- WORK ITEM -
Repeat the lines from the line with "The height and width of the screenshot is (426, 481)." to the line with "Toggle the proportional (均整) scaling option" in the listing below, keeping both end lines and adding nothing.

- INFORMATION PROVIDED -
BEGIN

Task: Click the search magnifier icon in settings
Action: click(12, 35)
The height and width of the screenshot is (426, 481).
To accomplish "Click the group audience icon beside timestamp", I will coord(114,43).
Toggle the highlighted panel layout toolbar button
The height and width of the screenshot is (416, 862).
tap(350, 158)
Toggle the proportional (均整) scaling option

END
BEGIN

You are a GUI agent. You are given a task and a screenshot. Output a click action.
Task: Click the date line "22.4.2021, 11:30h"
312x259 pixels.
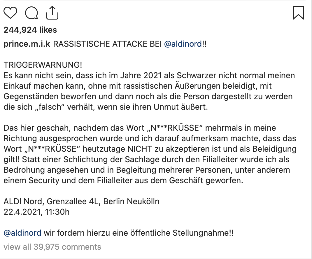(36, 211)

END
BEGIN

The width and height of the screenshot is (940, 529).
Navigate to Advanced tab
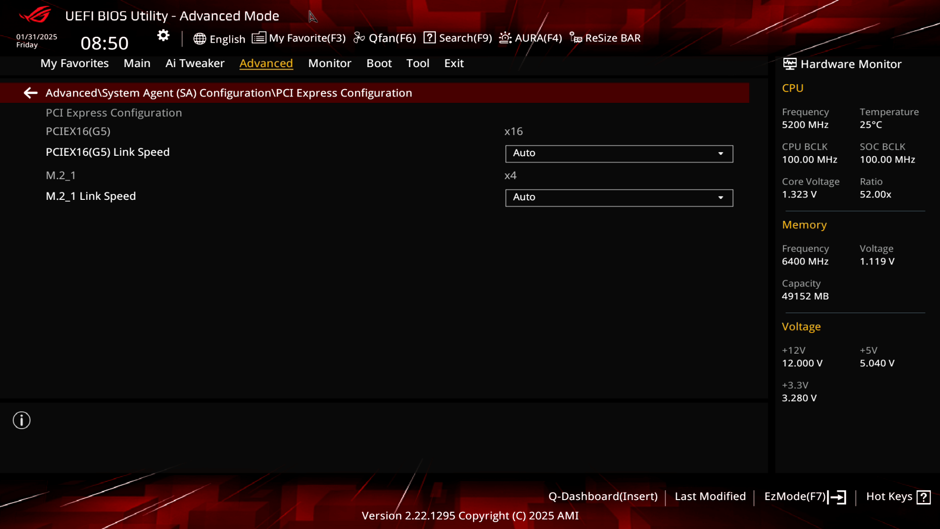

END

- SOLUTION -
The height and width of the screenshot is (426, 481).
To accomplish "Click the group audience icon beside timestamp", I will coord(114,43).
Toggle the highlighted panel layout toolbar button
The height and width of the screenshot is (416, 862).
tap(350, 158)
Toggle the proportional (均整) scaling option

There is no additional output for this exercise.